## ASSIGNMENT
Pull out of the data below the stretch of lines bounded by the one containing "Given: Click the 型号查询 button" and the one containing "You are a computer-use agent. The width", both bounds included, unchanged.

BEGIN EXTRACTED INFORMATION

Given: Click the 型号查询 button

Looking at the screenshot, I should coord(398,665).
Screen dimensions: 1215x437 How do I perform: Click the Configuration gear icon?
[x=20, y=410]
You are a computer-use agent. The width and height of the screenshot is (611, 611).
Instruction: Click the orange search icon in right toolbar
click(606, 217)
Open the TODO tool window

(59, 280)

END EXTRACTED INFORMATION
BEGIN EXTRACTED INFORMATION

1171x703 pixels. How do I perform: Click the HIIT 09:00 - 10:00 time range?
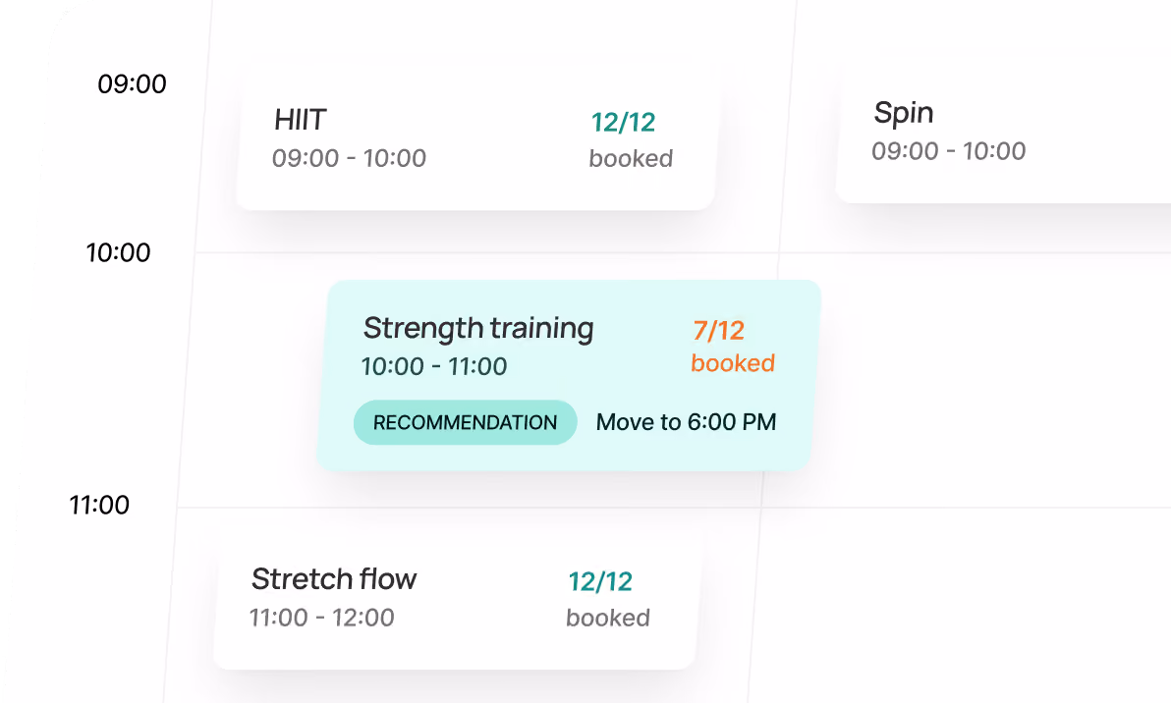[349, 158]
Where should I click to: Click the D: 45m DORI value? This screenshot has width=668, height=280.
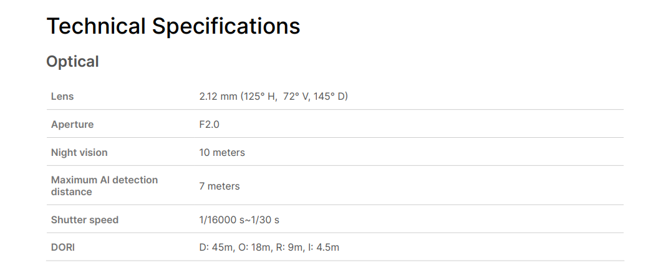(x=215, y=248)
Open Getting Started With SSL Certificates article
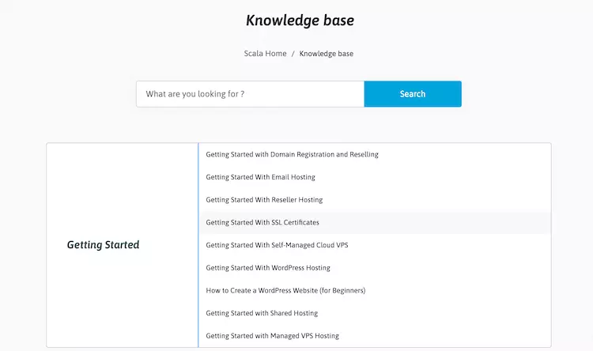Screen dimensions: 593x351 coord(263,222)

END EXTRACTED INFORMATION
BEGIN EXTRACTED INFORMATION

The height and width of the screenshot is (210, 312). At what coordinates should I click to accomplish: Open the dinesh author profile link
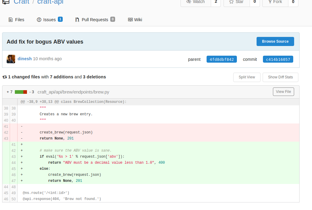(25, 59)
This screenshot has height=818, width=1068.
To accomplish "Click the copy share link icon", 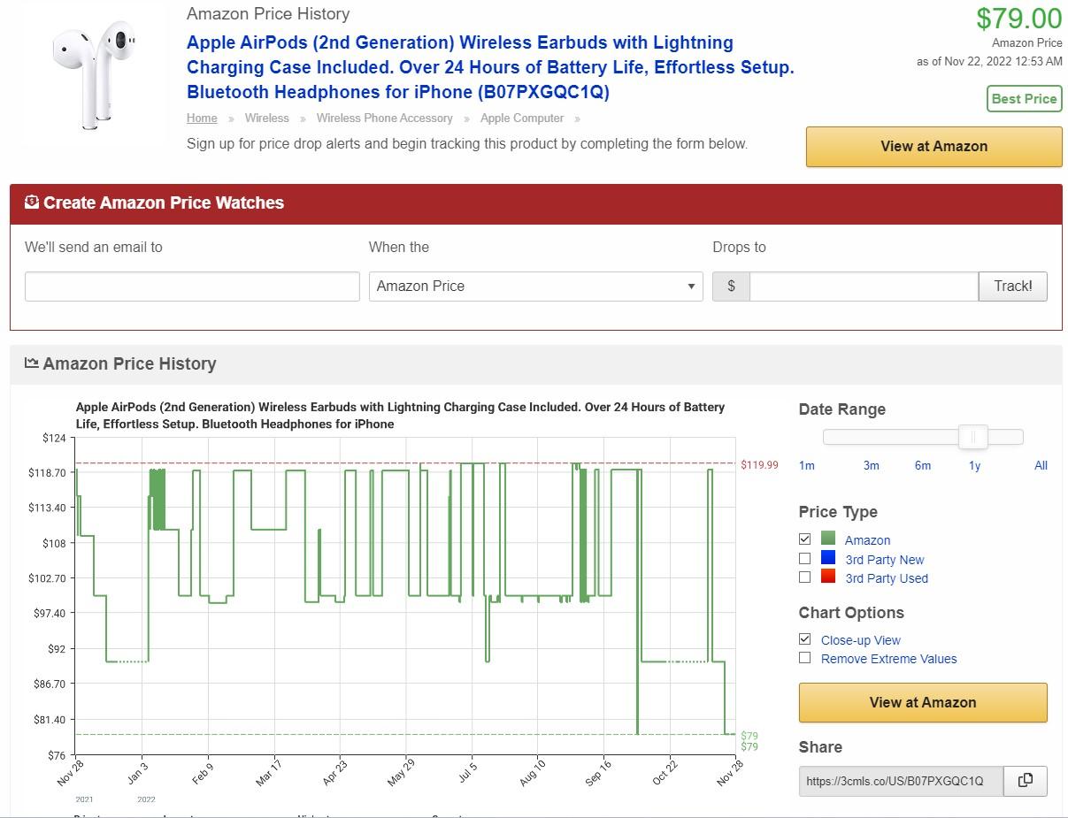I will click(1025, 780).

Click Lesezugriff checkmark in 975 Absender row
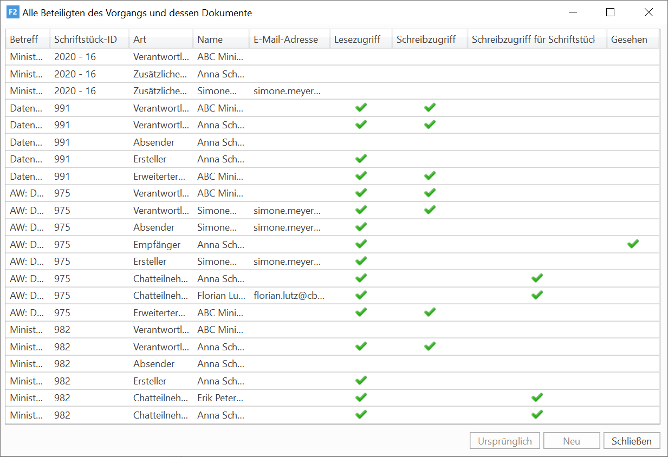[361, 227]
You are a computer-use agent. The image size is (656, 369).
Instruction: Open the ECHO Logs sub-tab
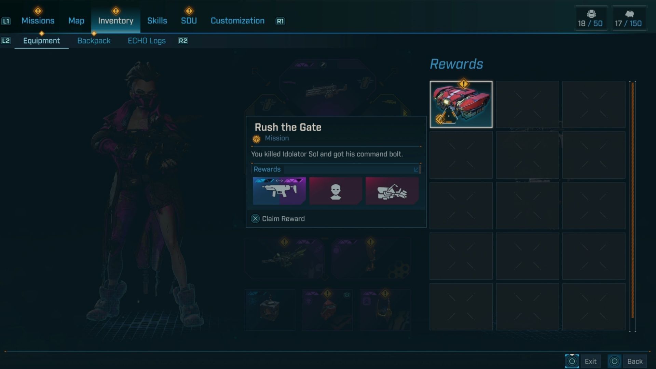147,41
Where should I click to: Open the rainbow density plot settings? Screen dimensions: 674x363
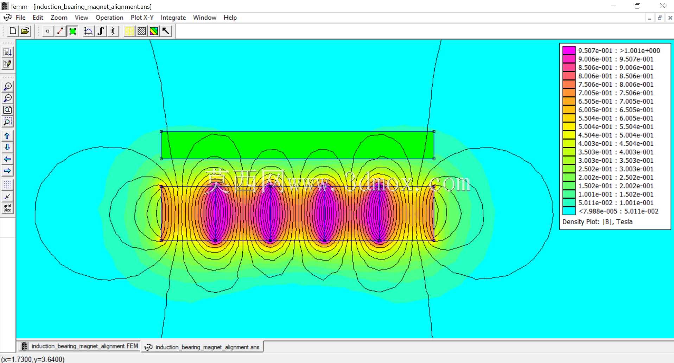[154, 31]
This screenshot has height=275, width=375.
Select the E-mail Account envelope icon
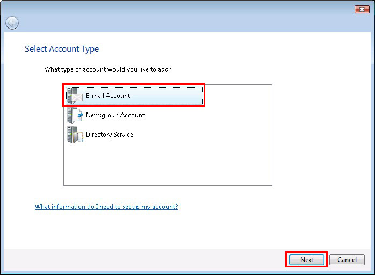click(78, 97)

END EXTRACTED INFORMATION

## SOLUTION TO THE EXERCISE
Given: Click the 型号查询 button

Looking at the screenshot, I should coord(398,665).
Screen dimensions: 1215x437 How do I perform: Click the Configuration gear icon?
[x=20, y=410]
You are a computer-use agent. The width and height of the screenshot is (611, 611).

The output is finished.